It’s a law of life: when the weather gets hotter, humans adapt by slowly getting more and more naked. People’s limits vary: by country, region, culture, self-consciousness with your body, but it’s fair to say we always see more of each other when the temperatures get higher.
Considering both Portugal and Brazil are blessed to have gorgeous beaches anda generally hot climate, it doesn’t come as much of a surprise that each language would develop its own ways of talking about men’s beachwear.
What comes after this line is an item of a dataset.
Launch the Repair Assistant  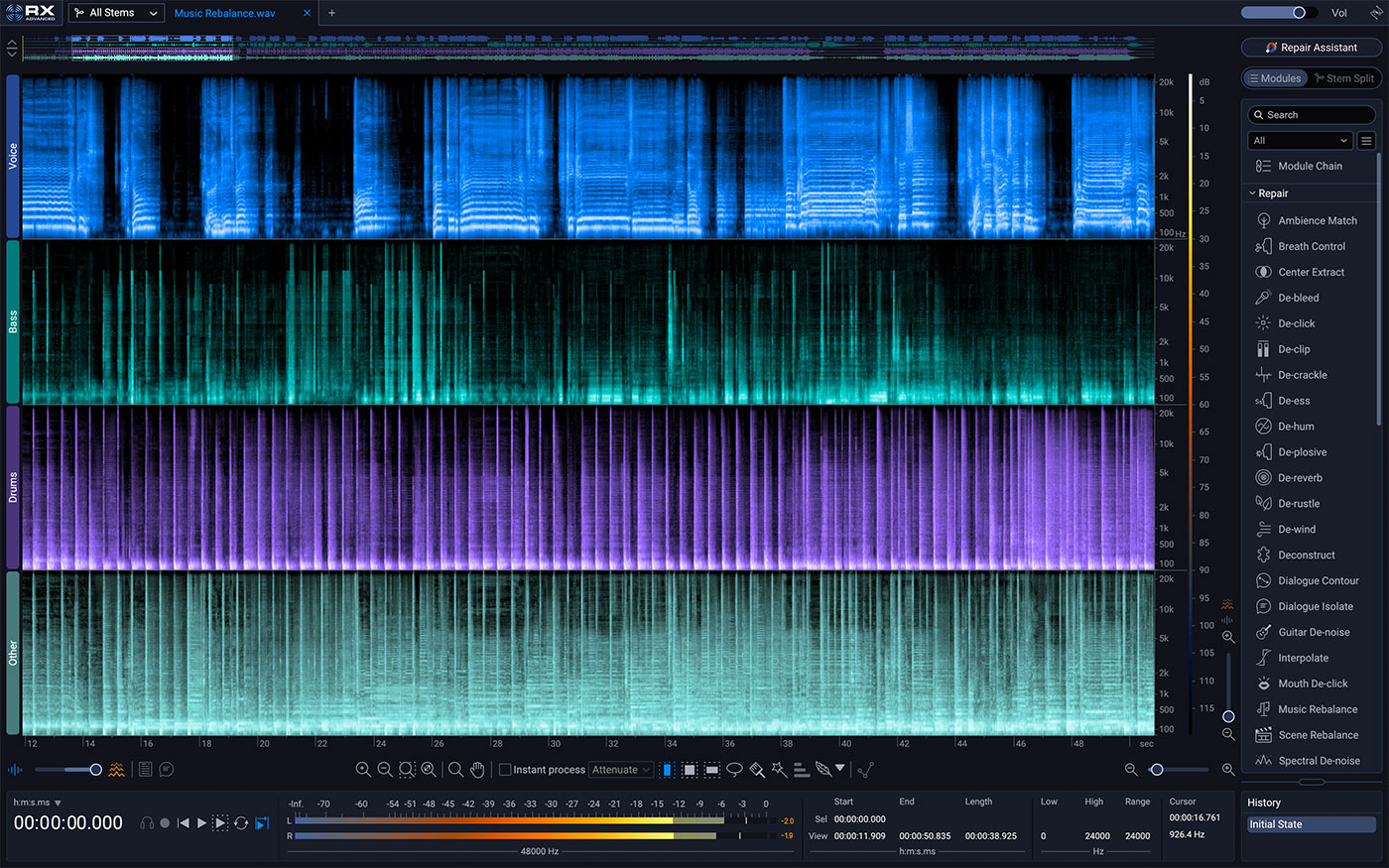[x=1311, y=48]
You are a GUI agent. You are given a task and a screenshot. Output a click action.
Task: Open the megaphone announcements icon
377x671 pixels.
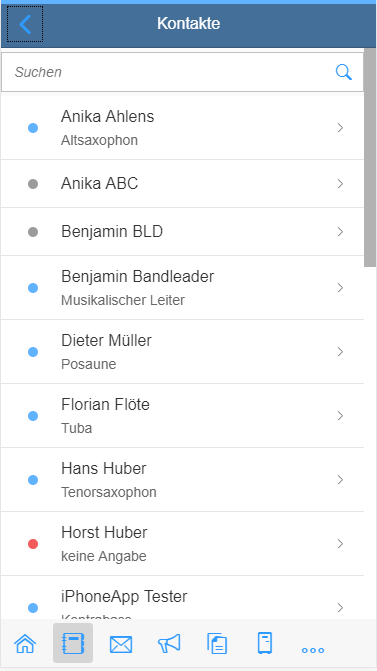click(x=169, y=643)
Actually, one could always argue that the development of beaches as places of leisure for the masses and the mass production of clothes are both products of the 20th century, well after the two language variants became established as independent units; as such, it’s only normal to find differences between such normal things as beach shorts and swim briefs.
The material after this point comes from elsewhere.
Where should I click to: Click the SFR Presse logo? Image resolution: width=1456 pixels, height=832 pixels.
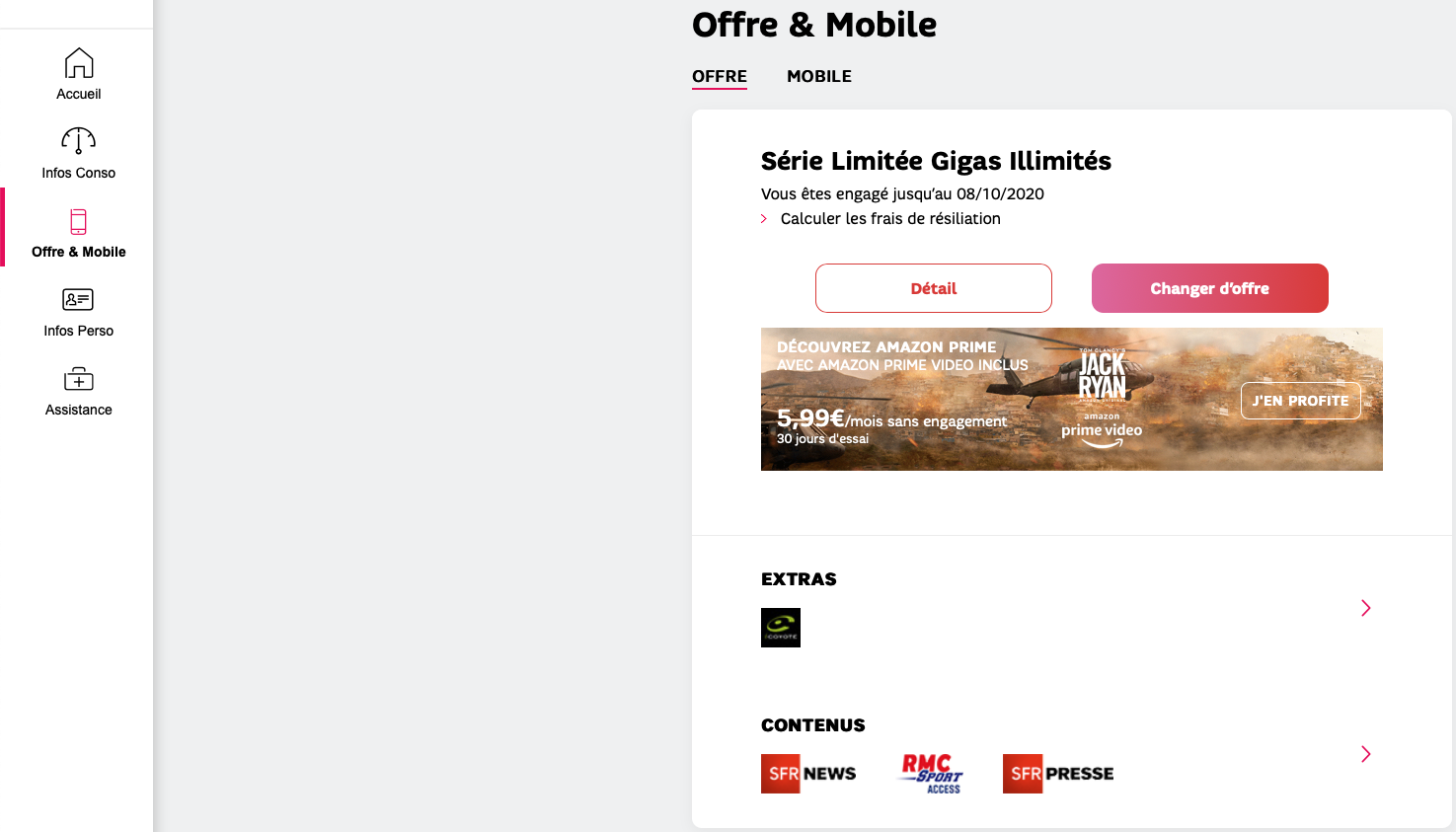coord(1058,774)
In Portugal, swimshorts are called [os] calções de banho or [o] fato de banho, while Brazilians prefer the term [o] calção de banho. Boardshorts are known as [os] calções in EP, and as [a] bermuda in BP (this noun is also present in Portugal, but it’s not as prevalent). Here, the distinction is between shorts you wear specifically for swimming, and shorts that can be multipurposed into regular summer clothing (which is wearable in other places other than the beach).
Meanwhile, swim briefs are known as [a] cueca de banho, with the catch-all term [o] fato de banho being equally applicable here; since [a] cueca means “briefs” (the regular underwear), sometimes people prefer using [o] fato de banho as a way to emphasize the purpose of the garment instead of its shape. In Brazil, these tight-fitting briefs used at the beach are known as [a] sunga.
- [a] praia: beach
- [a] areia: sand
- [a] concha: seashell
- nadar: to swim
- [a] natação: swimming
- [o] mergulho: underwater diving; also diving (jumping from a platform/springboard into water), and dive (the action of diving)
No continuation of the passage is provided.